Swarming


A flock of starlings.

Concentrated motile bacteria spontaneously produce quasi-regular swirling patterns of motion. Similar phenomena has been observed  in many systems of many sizes, the most familiar of which is probably a flock of birds.  I work with swarm colonies of Escherichia coli and Bacillus subtilis, which are roughly analogous to dense, two-dimensional flocks of extremely small, stupid birds.

Swarming bacteria swim in a ~1 µm thick film of fluid on the surface of an agar plate.  Like swimming bacteria, they use their flagella to produce thrust.  The edge of the colony is very well defined, since any bacterium that strays beyond the interior becomes stalled on dry, uncolonized agar until colony expansion overtakes and rescues the stranded individual.

I am interested in two interrelated aspects of swarm colonies:

  1. What determines the locally ordered structure of a swarm?

    Velocity-velocity correlation (A) and autocorrelation (B) for cells in an E. coli swarm.

    Cell bodies and velocities tend to be locally aligned over a short distance scale, perhaps through collisions.  On axes defined relative to the cell body (so that +y corresponds to straight ahead), the alignment is left-right symmetric but not fore-aft symmetric: correlation extends over a longer range behind the cell than in front of it.  For correlations among different cells at the same time, correlations extend over no more than a few body lengths.  For autocorrelations between a cell and itself at later positions, correlations extend over a longer distance in the foreward direction but fall off very sharply in other directions.   What sets the scale of these correlations?  Possible candidates are cell size, speed or density.

    The swirling pattern looks like bioconvection.  Does it, like bioconvection, increase transport within the colony?  How much population exchange is there between the active outer layers of the colony and the nonmotile core?

  2. What determines the expansion rate of a swarm?

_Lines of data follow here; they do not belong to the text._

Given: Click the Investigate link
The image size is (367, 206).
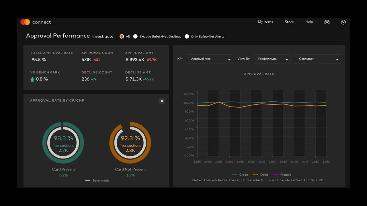Looking at the screenshot, I should coord(103,36).
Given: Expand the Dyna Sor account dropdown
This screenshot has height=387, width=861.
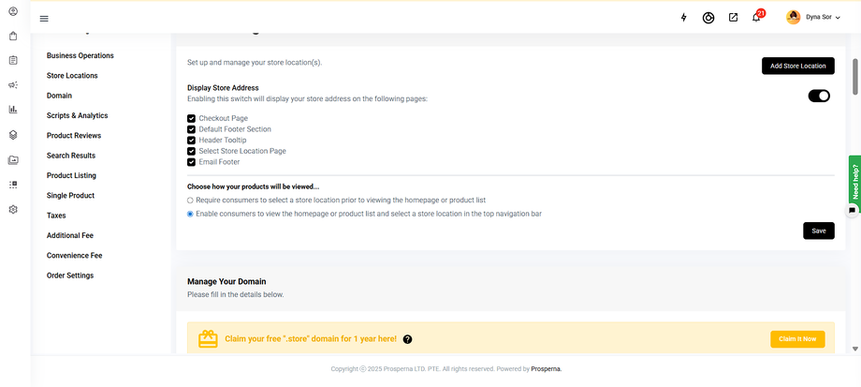Looking at the screenshot, I should (x=813, y=17).
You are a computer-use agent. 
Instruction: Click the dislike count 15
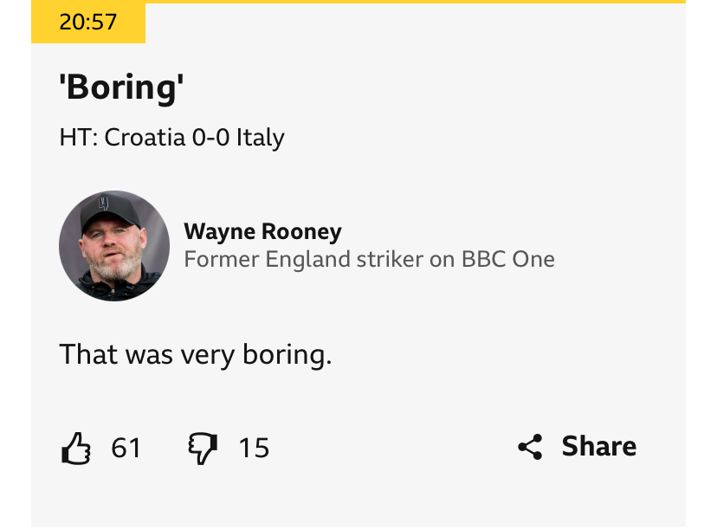tap(254, 448)
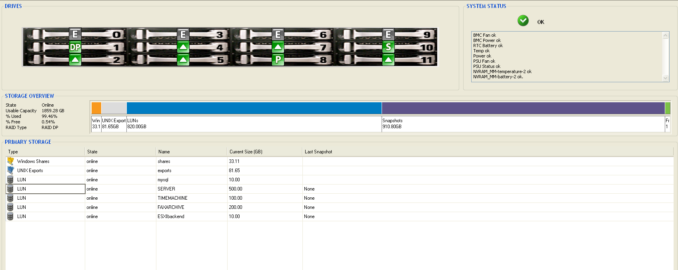The image size is (678, 270).
Task: Click the blue LUNs capacity segment
Action: [x=254, y=108]
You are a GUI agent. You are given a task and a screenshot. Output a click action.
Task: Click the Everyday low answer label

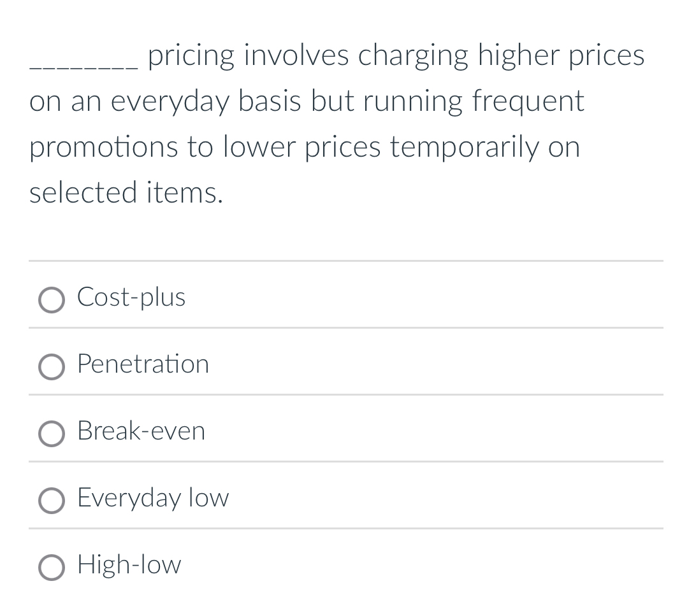pos(153,499)
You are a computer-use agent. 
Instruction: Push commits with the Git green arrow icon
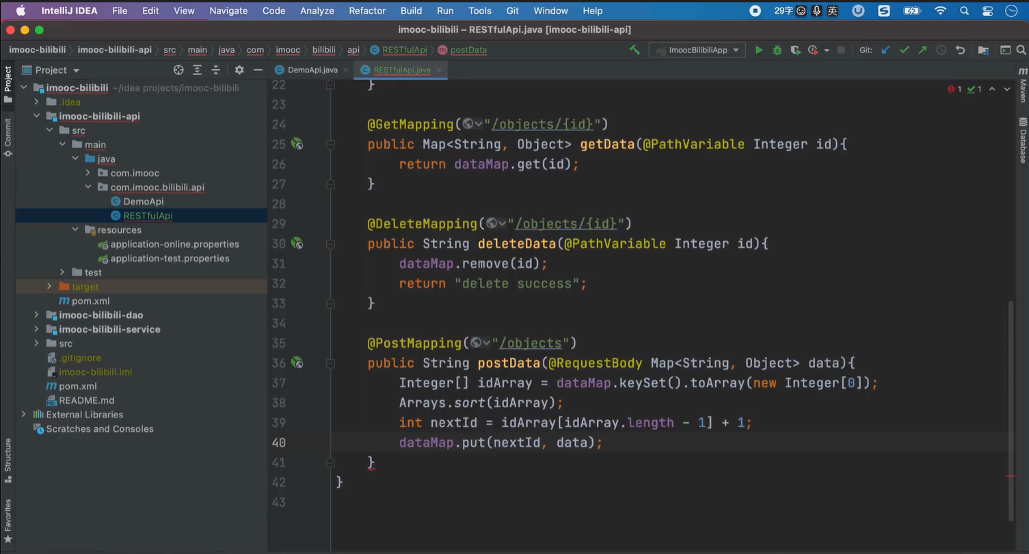point(922,50)
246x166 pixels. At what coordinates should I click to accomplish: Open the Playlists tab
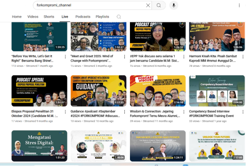[102, 17]
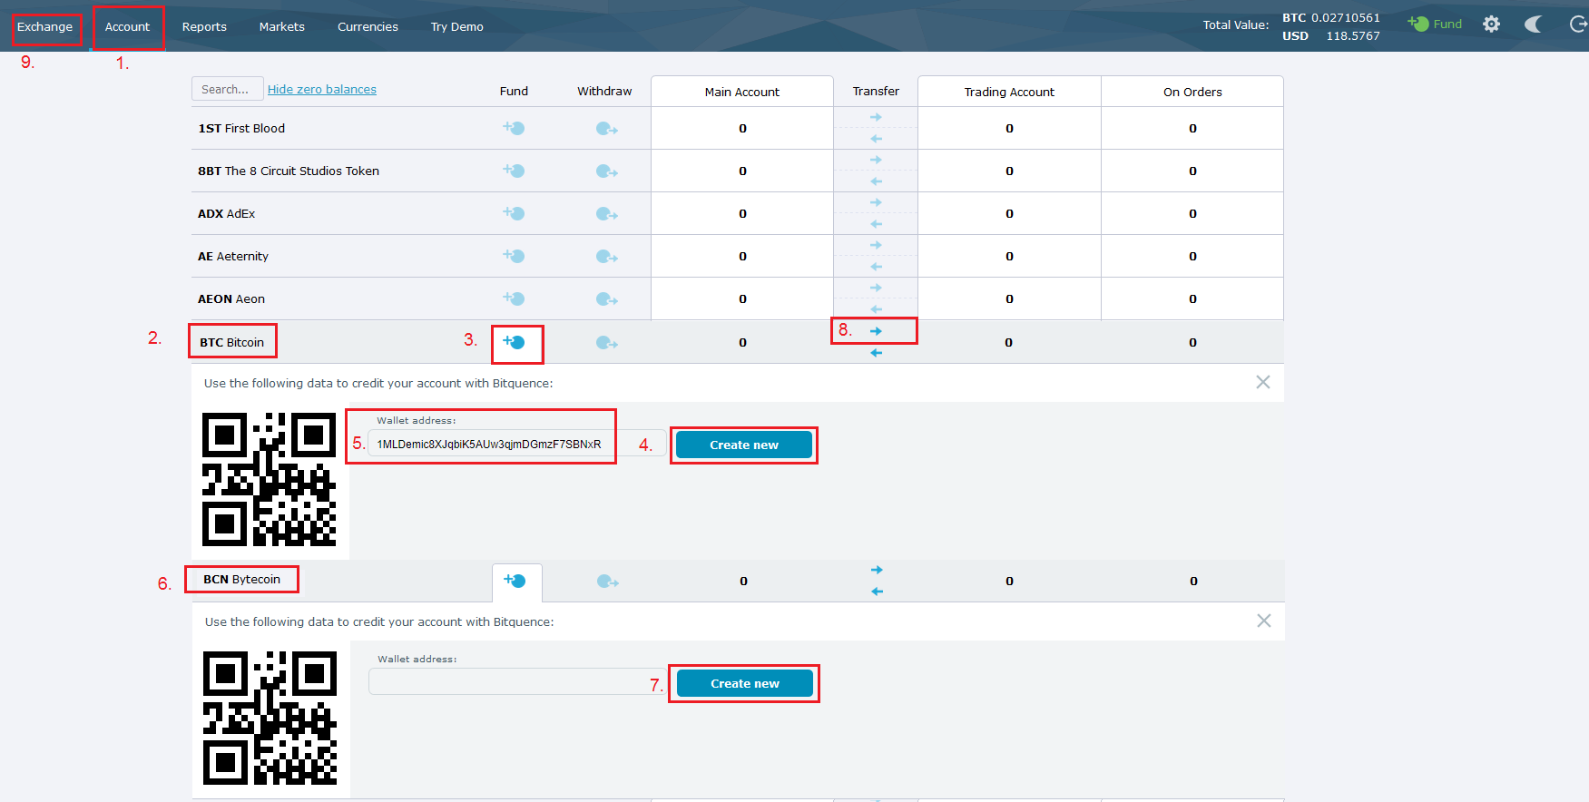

    Swarms seem, after a variable delay, to expand in a well-determined way.  Some strains are better swarmers, and some agar surfaces support better swarming, but no one knows exactly what properties of bacteria and surface matter.  It seems that growth rate, surfactant production rate, and motility are important, while surface shape and nutrient concentration (above a critical level) are not.  Some swarms exhibit fingering instabilities reminiscent of crystal growth.  What determines the occurrence and size of these instabilities?

Swarming is a beautiful and biologically important example of self-organizing behavior that is well suited to the analysis tools of statistical physics.